Dès lors, la réforme des dotations envisagée par le Gouvernement dès 2016 – M. Jean Germain et Mme Pires Beaune travaillent ainsi pour élaborer un rapport sur la DGF – devrait également concerner les départements. Je souligne que la dernière réforme de la DGF des départements remonte à 2005. Elle avait figé les inégalités, et la péréquation en période de gel des dotations a eu un effet contreproductif pour les départements dits « défavorisés ».
La nécessaire simplification des dotations s’impose. Les dispositifs de péréquation horizontale et verticale sont au nombre de dix pour les départements, ce qui les rend illisibles. Ainsi, concernant la DGF, cent départements bénéficient de la péréquation horizontale – quarante urbains et soixante ruraux – hormis Paris et les Hauts-de-Seine, qui en ont été exclus. Pour la région Midi-Pyrénées, les écarts sont très importants. Par exemple, entre le Tarn, département que je connais bien, et l’Aveyron, son voisin, la différence est de 80 euros par habitant, ce qui conduit, compte tenu de la population, à un écart de dotation de 30 millions d’euros, alors que les revenus des habitants et leur potentiel fiscal sont similaires. J’y insiste, la réforme de 2005 a figé les inégalités sur la base d’un potentiel fiscal superficiaire.

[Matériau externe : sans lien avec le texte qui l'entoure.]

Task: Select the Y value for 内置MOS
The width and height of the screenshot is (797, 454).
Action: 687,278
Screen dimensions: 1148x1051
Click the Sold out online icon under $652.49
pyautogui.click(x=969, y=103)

En 2014, la DGF s’établit de 90 euros à 472 euros par habitant – hors Paris et outre-mer –, soit un écart de un à cinq. Pour leur part, les potentiels fiscaux varient de 205 euros à 1 040 euros par habitant, soit, là encore, un écart de un à cinq. Il convient donc de réformer de façon plus équitable la DGF, en tenant compte notamment des revenus des habitants, de la densité de population, de l’importance de la voirie, de la présence de zones de montagne, et de mettre en place une péréquation qui ne soit pas contre-performante.
Or, lors de la réunion du Comité des finances locales du 27 février dernier, le directeur général des collectivités territoriales a indiqué que, de son point de vue, la réforme de la DGF des départements était moins urgente que celle du bloc local, au motif que la répartition de la DGF est moins contestée pour les départements et les régions. Une mise en œuvre en 2017 paraît donc trop tardive.

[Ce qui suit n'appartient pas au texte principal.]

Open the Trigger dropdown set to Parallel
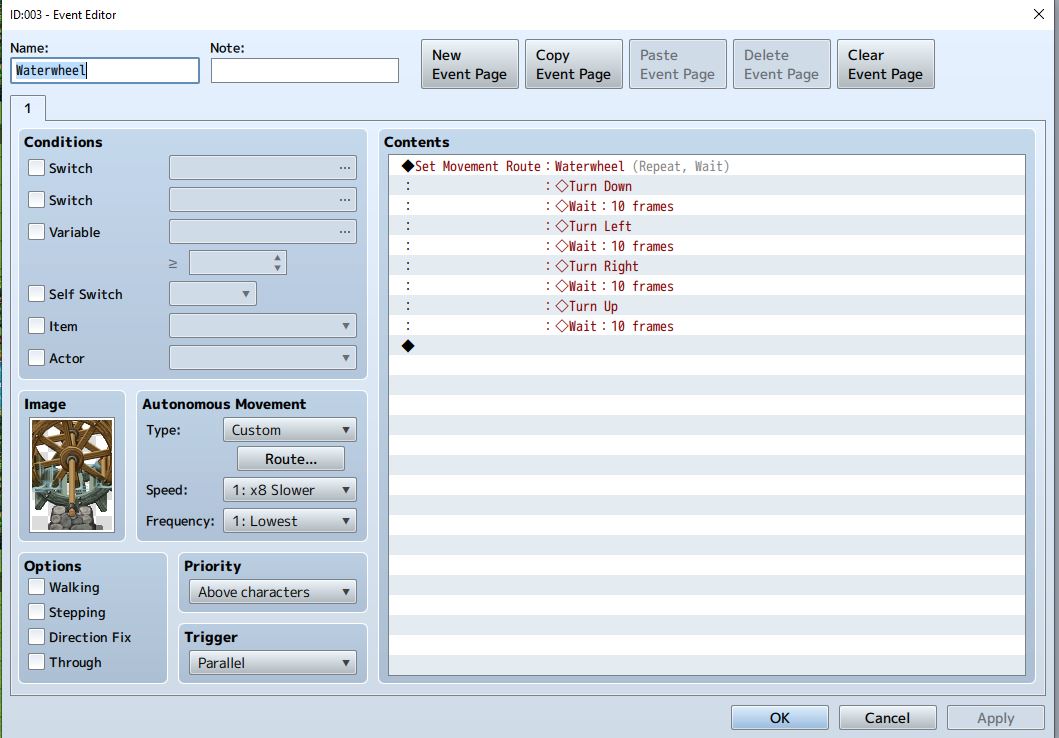The image size is (1059, 738). tap(273, 663)
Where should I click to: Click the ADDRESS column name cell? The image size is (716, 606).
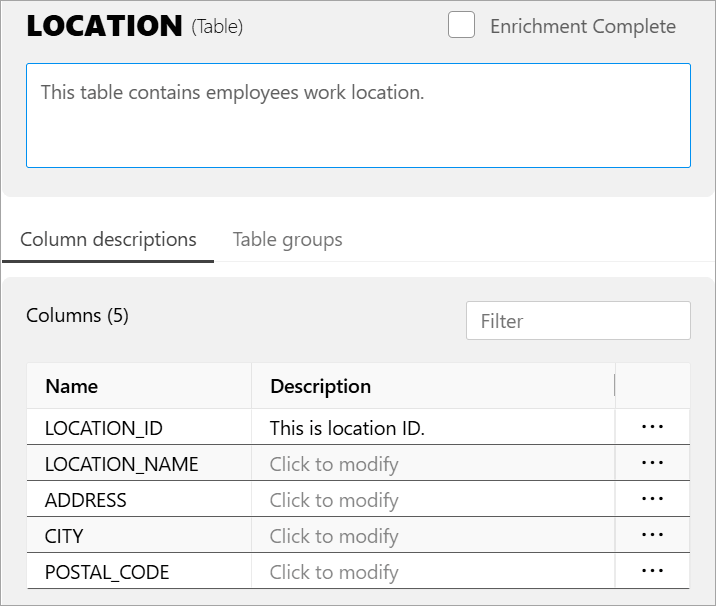[86, 500]
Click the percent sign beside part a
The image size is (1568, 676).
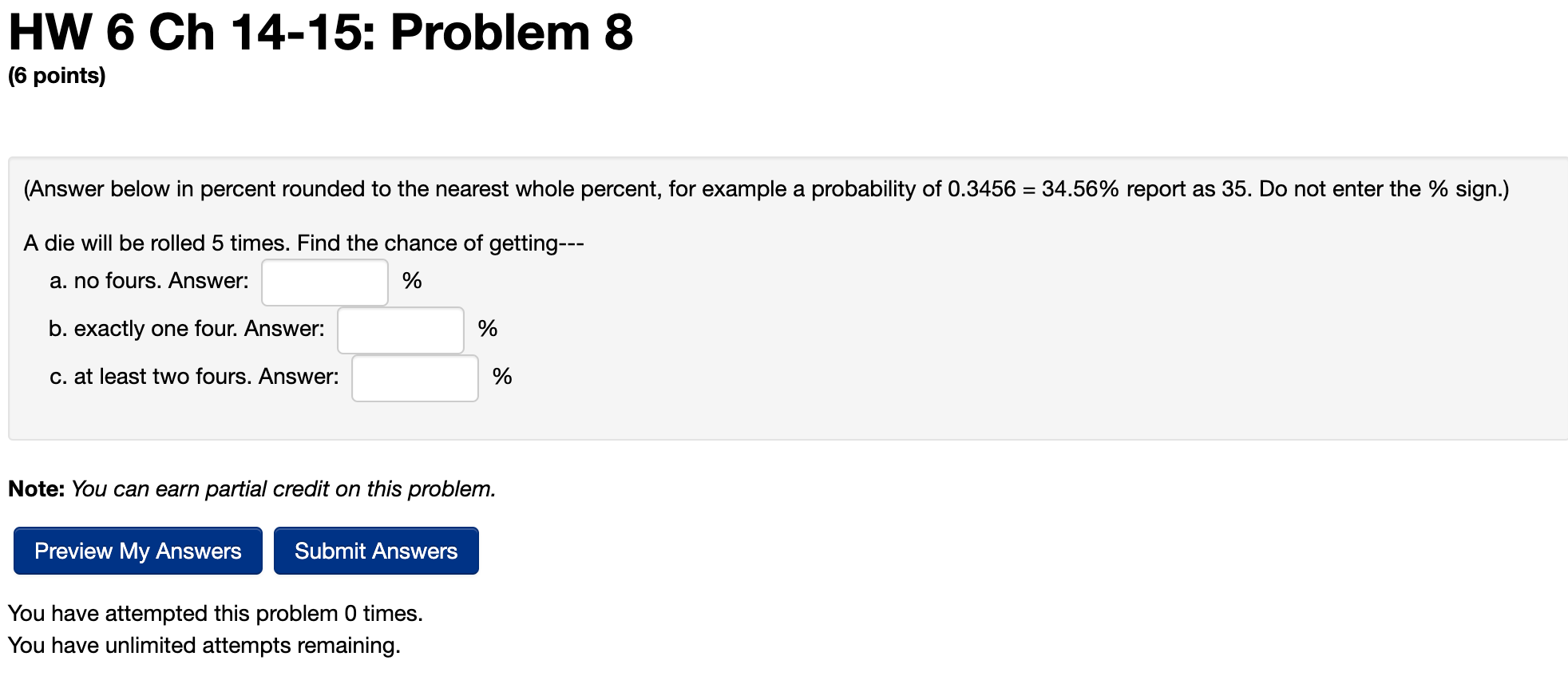(413, 280)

Enfin, j’ajoute que les autres collectivités locales regardent avec envie les 48, 5 % de CVAE affectés aux départements…
Alors, quel devenir pour la fiscalité des départements ? Il paraît essentiel que corresponde à un panier de dépenses un panier de ressources dynamique. Dans cette attente, des rencontres thématiques devraient être organisées entre le Gouvernement et les collectivités territoriales, afin de négocier une relation sereine entre l’État et les départements. Celle-ci pourrait advenir soit par une juste compensation des dépenses d’allocations individuelles de solidarité, soit par une recentralisation de la dépense, en ne laissant aux départements que l’insertion de proximité en relation avec l’État et Pôle emploi.
Afin que cela soit possible, il faudra étudier une mesure d’urgence destinée aux départements en difficulté confrontés à une hausse massive du RSA. Il devra s'agir d’un dispositif transparent – je pense par exemple au fonds d’urgence de la CNSA.

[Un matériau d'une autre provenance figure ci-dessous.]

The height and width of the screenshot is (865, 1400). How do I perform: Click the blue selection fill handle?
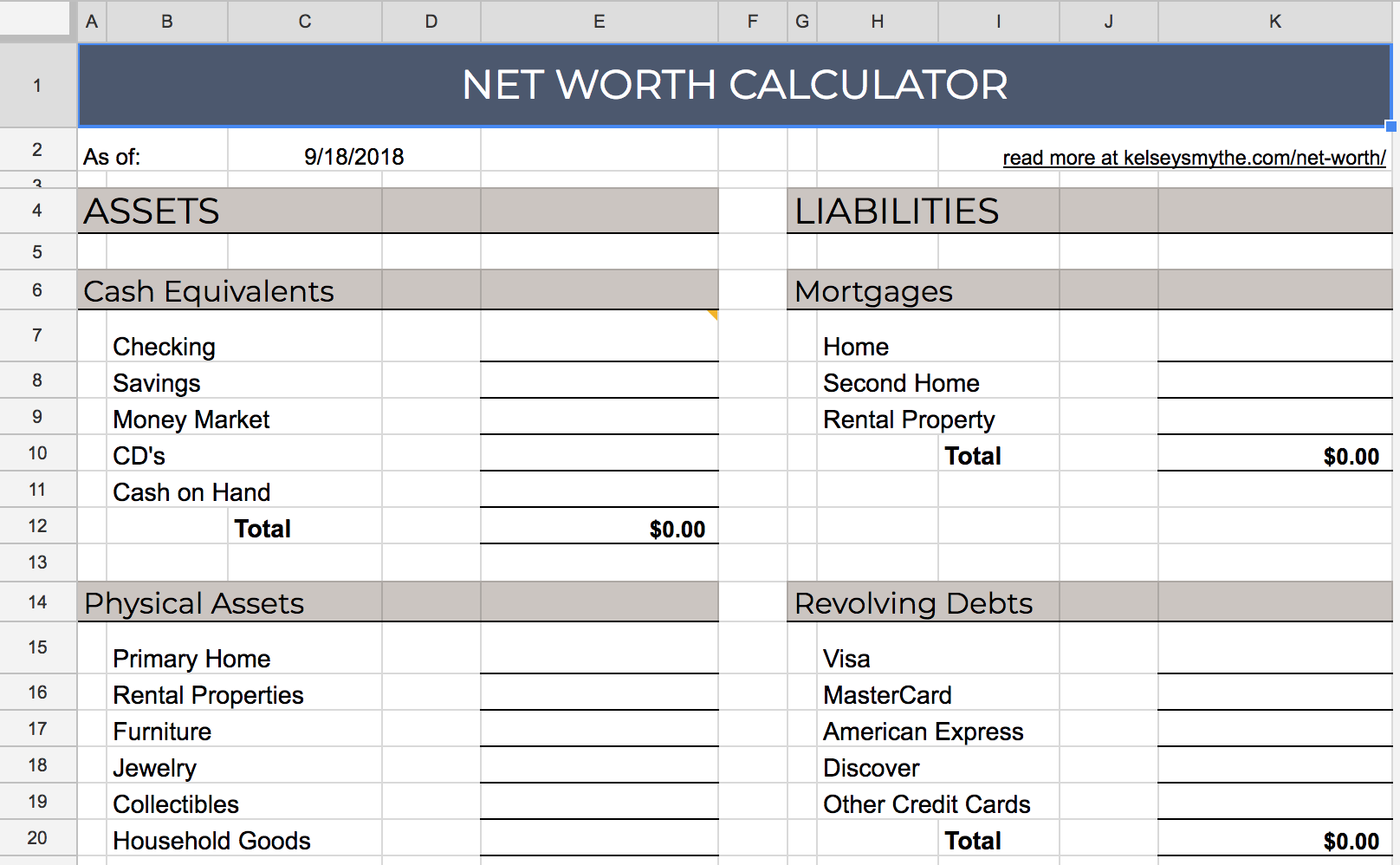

En définitive, les départements attendent une réponse d’urgence du Gouvernement dès cette année, afin d’atténuer l’augmentation des allocations individuelles de solidarité constatée en 2014 et qui se prolongera cette année.
Je rappelle que les recettes de la CASA, la contribution additionnelle de solidarité pour l’autonomie, sont estimées à 682 millions d’euros pour 2015. Une partie de cette somme pourrait être utilisée en attendant l’adoption de la loi relative à l’adaptation de la société au vieillissement.